3.9 Public Key Infrastructure

Public Key Infrastructure

Lifecycle: key generation, certificate generation, distribution, storage, revocation, expiration

Digital certificates = binds a public key with a digital signature - digital signature adds a trust - PKI uses CA for additional trust

PKI trust relationship Single CA = everyone receives certificate from one authority Hierarchical = single CA issues certificates to intermediate CA, then intermediate assigns certificate to leaf CA

Registration Authority (RA) = entity requesting the certificate needs to be verified, RA identifies and authenticates the requester

Certificates

Domain Validated (DV) = owner of the certificate that has some sort of control over the DNS domain

Extended Validated Certificate (EV) = additional checks for the certificate owner's identity

Subject alternative name (SAN) = ability to add many different DNS domain names under a single certificate

Organization Validated (OV) = authenticated with nine validation checks and are considered a mid-level business certificate

Certificate Formats

X.509

Distinguished encoding rules (DER) = format designed to transfer syntax for data structures - binary encoding for X.509 certificates and private keys

Privacy-enhanced mail (PEM) = type of Public Key Infrastructure (PKI) file used for keys and certificates

PKCS#12 = or .pfx file is a file which contains both private key and X.509 certificate

CER = certificate of your server. It is usually received by the certificate authority for the domain - usually contains public key

Certificate Concepts

OCSP (online certificate status protocol) = real-time status checks on security certificates. used to check the revocation status of digital certificates

OCSP stapling = verification technique for the status revocation of X.509 certificates, where the server sends periodical status requests to the CA and passes on the CA’s response to the client browser

Pinning = adding the certificate to the application/server you are running, if the expected certificate doesn't match with the one pinned to the application, the app can decide what to do - associating a host with their expected X.509 certificate or public key

Key escrow = third party holds the decryption key, third party can release the keys under certain circumstances, such as a court order - a method of storing important cryptographic keys.

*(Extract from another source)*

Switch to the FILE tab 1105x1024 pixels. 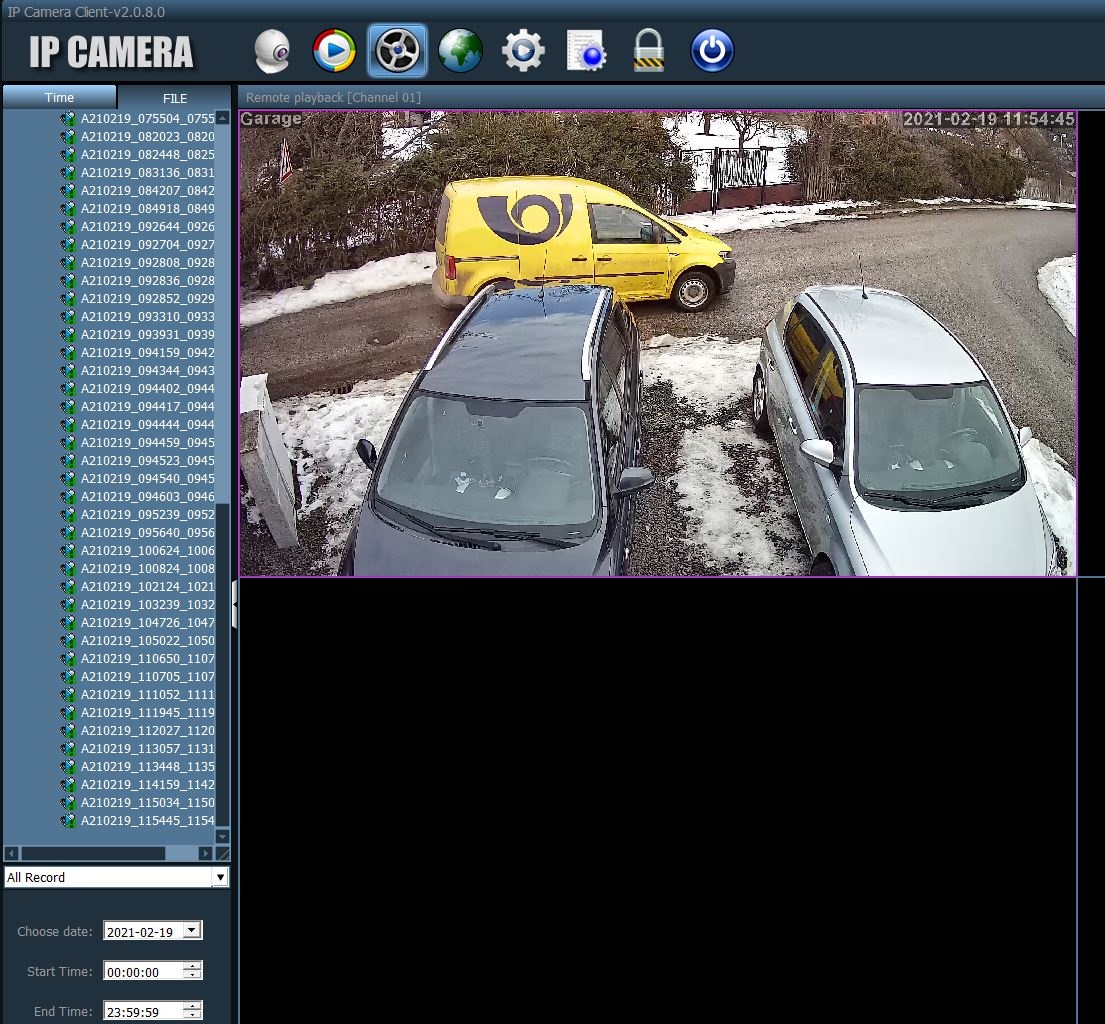click(175, 98)
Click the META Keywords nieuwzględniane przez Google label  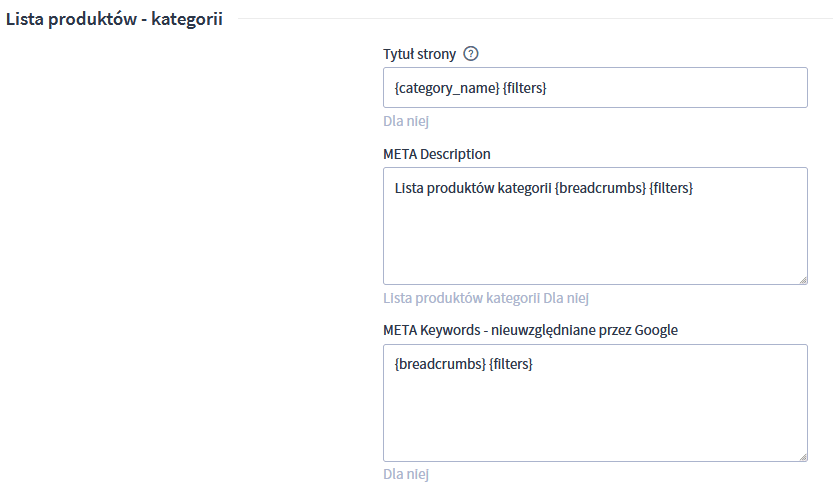point(530,330)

Each key stored in an escrow system is tied to the original user and subsequently encrypted for security purposes Key Components: - Escrow Agent: A trusted third party responsible for securely storing the cryptographic keys. - Escrow Agreement: A legal agreement that outlines the terms under which the keys can be released. - Keys: The actual cryptographic keys used for encryption/decryption, which are stored securely by the escrow agent.